Plaintiff was a participant in a long-term disability plan which contained a contractual three-year limitation period. He was injured in 2006 and was declared eligible for benefits in 2008. A dispute over the percentage owed under the plan was resolved in 2011. Six years later, plaintiff administratively appealed. At that point in time, he disputed (a) the average yearly income that had been calculated back in 2008, and (b) the offsets that had been applied. The District Court dismissed the suit as untimely, and the Fifth Circuit affirmed.
“ERISA does not provide a statute of limitations for suits to recover benefits. The limitations period for analogous claims under state law may fill the gap. Alternatively, the parties may fill the gap by agreement: ‘Absent a controlling statute to the contrary, a participant and a plan may agree by contract to a particular limitations period, even one that starts to run before the cause of action accrues, as long as the period is reasonable.’
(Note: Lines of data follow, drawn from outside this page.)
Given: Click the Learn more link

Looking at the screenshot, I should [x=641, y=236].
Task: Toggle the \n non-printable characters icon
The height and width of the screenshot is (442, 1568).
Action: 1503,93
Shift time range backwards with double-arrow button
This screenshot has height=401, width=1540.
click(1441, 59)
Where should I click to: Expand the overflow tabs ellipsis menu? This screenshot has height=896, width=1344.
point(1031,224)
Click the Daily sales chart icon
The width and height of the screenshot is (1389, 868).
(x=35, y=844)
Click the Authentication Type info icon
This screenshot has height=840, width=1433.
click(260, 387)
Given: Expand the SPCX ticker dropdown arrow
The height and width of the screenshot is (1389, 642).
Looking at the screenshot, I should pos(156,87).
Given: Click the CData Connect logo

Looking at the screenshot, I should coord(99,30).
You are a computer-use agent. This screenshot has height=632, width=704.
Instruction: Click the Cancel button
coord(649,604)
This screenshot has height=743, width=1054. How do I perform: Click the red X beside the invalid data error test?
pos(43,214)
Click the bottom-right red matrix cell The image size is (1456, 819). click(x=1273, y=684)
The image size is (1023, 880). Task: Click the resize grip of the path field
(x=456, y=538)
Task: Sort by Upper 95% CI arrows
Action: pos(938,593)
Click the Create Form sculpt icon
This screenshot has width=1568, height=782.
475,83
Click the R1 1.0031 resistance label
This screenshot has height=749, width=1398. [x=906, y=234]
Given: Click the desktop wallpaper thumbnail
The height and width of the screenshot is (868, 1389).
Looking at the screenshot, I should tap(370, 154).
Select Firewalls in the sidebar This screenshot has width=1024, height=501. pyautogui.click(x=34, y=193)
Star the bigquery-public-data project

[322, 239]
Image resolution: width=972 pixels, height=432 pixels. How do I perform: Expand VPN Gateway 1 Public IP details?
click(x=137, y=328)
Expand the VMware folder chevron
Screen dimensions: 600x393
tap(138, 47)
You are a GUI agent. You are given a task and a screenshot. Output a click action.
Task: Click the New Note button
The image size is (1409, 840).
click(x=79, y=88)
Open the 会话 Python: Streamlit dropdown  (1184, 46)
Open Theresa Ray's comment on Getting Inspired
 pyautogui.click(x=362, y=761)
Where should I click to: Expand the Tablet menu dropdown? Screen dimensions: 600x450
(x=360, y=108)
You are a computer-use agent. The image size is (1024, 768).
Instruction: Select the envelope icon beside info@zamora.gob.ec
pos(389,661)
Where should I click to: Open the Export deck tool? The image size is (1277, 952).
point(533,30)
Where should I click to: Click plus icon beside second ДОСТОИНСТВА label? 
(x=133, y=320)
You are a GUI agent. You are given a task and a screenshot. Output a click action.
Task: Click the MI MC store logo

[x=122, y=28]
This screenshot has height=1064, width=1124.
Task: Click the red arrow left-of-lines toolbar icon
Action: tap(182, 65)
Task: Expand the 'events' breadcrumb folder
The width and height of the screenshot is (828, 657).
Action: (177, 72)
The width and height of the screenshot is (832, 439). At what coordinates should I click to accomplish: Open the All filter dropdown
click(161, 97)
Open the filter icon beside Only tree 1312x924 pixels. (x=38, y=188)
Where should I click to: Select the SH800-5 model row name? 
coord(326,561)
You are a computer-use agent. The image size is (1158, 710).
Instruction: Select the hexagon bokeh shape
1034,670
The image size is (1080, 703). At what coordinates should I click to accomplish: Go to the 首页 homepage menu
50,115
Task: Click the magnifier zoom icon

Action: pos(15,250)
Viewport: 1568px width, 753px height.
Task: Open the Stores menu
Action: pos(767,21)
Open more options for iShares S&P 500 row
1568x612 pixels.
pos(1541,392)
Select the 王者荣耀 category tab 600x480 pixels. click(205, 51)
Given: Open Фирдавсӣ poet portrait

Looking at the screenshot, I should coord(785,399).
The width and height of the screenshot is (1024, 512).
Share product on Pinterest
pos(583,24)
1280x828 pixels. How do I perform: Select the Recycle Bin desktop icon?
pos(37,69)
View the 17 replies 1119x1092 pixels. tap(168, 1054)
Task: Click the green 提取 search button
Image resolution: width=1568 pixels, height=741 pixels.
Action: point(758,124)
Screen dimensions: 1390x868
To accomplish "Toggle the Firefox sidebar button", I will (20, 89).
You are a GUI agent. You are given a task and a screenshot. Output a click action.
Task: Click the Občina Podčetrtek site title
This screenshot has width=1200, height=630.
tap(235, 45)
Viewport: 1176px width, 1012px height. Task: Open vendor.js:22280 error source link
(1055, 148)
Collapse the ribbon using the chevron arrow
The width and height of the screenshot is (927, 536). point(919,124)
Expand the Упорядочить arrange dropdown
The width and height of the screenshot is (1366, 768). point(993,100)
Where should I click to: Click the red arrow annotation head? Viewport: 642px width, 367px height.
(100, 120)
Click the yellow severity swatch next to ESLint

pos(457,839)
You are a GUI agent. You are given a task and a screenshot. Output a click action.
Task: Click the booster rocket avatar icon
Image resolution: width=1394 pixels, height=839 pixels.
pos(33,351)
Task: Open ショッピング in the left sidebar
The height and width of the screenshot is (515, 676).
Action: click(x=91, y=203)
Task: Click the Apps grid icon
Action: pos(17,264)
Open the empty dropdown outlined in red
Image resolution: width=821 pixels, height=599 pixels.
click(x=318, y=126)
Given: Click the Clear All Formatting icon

“Accrual of ERISA claims is a question of federal common law. Accrual is a simple matter when a claim for benefits has been formally made and formally denied. To cover less-clear situations, circuit courts have applied a form of the standard federal discovery rule: a claim accrues when a party has enough information that it knows or reasonably should know of the injury or deprivation…. Most commonly, courts apply the ‘clear repudiation’ rule, under which the claim accrues when the plan repudiates a beneficiary’s claim to additional benefits in a manner that is clear and made known to the beneficiary.”
“Our court has not expressly rejected or adopted the clear-repudiation rule, but we do have a published decision consistent with its approach…. The court’s reasoning here tracks the reasoning of Miller and other cases: information can trigger accrual, even in the absence of a formal application or denial of benefits, when it is clear and made known to the beneficiary.
“The district court concluded that Faciane’s miscalculation claim accrued in March 2008, either through Sun Life’s March 31, 2008 letter explaining his monthly benefit calculation or as evidenced by Faciane’s contemporaneous understanding of Sun Life’s calculation. To conclude that Faciane received the March 31, 2008 letter, the district court applied the ‘mailbox rule’….
“In affirming the district court, we reject Faciane’s theory that his claim accrued only with Sun Life’s formal denial of his administrative appeal in 2017…. Faciane chiefly relies on BMHD’s discussion of ERISA’s administrative exhaustion requirement and its regulation of formal denials of benefits. See 29 C.F.R. §2560.503-1(g)(1) (requiring an explanation of reasons, reference to relevant plan provisions, and other information). A hospital was seeking reimbursement from Crain Automotive, which self-funded its employees’ health insurance. Our court cited Crain’s failure to comply with the regulation’s requirements in excusing the hospital’s failure to exhaust administrative remedies. Faciane believes that, because he did not receive a formal denial compliant with ERISA regulations until 2017, his claim did not accrue until then. But exhaustion and accrual are different inquiries. Accrual may happen before any administrative review has started, much less ended, as Heimeshoff and the clear-repudiation caselaw make clear.”
Faciane v. Sun Life Assurance Company of Canada, No.18-30918, 2019 WL 3334654 (5th Cir. July 25, 2019).